» **WHAT NEEDS TO BE DONE**: What lines below contain the word "computer"? Please pull each one out.

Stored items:
——————

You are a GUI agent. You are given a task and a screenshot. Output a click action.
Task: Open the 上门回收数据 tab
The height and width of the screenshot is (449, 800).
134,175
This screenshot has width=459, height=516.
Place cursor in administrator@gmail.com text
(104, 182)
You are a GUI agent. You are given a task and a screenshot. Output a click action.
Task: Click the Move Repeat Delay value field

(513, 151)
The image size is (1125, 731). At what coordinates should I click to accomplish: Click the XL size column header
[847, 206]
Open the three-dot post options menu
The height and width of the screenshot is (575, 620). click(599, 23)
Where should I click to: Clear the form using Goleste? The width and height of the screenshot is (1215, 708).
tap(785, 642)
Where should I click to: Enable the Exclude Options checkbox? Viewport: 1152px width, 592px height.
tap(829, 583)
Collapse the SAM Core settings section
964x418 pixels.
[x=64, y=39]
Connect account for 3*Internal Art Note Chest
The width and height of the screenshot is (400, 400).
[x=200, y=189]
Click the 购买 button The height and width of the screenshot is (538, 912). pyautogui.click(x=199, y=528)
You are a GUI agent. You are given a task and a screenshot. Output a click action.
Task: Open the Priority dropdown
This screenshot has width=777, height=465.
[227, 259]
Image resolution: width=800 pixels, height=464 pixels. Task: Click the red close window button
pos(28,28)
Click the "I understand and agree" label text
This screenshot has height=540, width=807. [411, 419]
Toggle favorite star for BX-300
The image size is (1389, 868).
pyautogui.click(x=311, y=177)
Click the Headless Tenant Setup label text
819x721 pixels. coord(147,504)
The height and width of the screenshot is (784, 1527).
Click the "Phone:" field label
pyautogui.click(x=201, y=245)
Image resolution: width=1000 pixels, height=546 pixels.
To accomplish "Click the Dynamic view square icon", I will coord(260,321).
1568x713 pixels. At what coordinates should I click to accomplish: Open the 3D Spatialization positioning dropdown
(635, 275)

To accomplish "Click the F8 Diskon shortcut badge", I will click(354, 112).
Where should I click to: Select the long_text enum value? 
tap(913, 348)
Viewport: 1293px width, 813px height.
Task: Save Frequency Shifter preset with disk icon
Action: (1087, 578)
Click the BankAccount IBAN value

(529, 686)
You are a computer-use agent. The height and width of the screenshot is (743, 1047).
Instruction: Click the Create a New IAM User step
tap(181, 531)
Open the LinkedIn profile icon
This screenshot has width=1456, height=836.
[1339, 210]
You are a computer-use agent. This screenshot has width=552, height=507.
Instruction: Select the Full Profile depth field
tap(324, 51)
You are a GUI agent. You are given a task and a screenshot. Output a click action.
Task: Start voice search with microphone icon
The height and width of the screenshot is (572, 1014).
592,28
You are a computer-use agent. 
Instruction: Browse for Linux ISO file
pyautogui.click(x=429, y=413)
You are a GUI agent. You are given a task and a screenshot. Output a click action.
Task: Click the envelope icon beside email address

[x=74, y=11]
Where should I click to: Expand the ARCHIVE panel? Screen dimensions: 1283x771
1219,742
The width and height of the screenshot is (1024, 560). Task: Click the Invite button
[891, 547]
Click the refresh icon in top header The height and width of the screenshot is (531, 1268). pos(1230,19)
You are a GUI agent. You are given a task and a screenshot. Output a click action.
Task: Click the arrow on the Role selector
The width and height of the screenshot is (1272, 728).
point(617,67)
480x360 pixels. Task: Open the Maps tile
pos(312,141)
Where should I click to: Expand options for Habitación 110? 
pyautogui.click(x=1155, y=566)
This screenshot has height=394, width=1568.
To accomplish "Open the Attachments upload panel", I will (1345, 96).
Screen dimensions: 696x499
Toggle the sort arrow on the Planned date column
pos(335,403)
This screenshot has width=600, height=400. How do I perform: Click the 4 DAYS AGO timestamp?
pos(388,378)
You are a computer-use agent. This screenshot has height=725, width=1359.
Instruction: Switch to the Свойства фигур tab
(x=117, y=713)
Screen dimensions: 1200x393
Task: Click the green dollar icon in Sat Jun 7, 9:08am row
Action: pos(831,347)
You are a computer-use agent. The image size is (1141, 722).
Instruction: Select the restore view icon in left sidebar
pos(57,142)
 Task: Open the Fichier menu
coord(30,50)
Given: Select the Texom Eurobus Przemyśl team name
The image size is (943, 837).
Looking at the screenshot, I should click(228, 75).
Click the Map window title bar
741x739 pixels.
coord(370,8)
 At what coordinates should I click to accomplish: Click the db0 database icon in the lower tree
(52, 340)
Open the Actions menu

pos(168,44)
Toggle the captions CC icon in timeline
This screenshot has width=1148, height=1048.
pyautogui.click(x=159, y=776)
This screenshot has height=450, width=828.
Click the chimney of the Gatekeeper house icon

——————

» **TASK ANSWER**:
You are a computer-use agent. The height and width of the screenshot is (743, 1047).
You are a computer-use agent. This screenshot has width=552, height=507.
You are a computer-use agent. 
You are a computer-use agent. This screenshot has height=725, width=1359.
You are a computer-use agent. The image size is (1141, 722).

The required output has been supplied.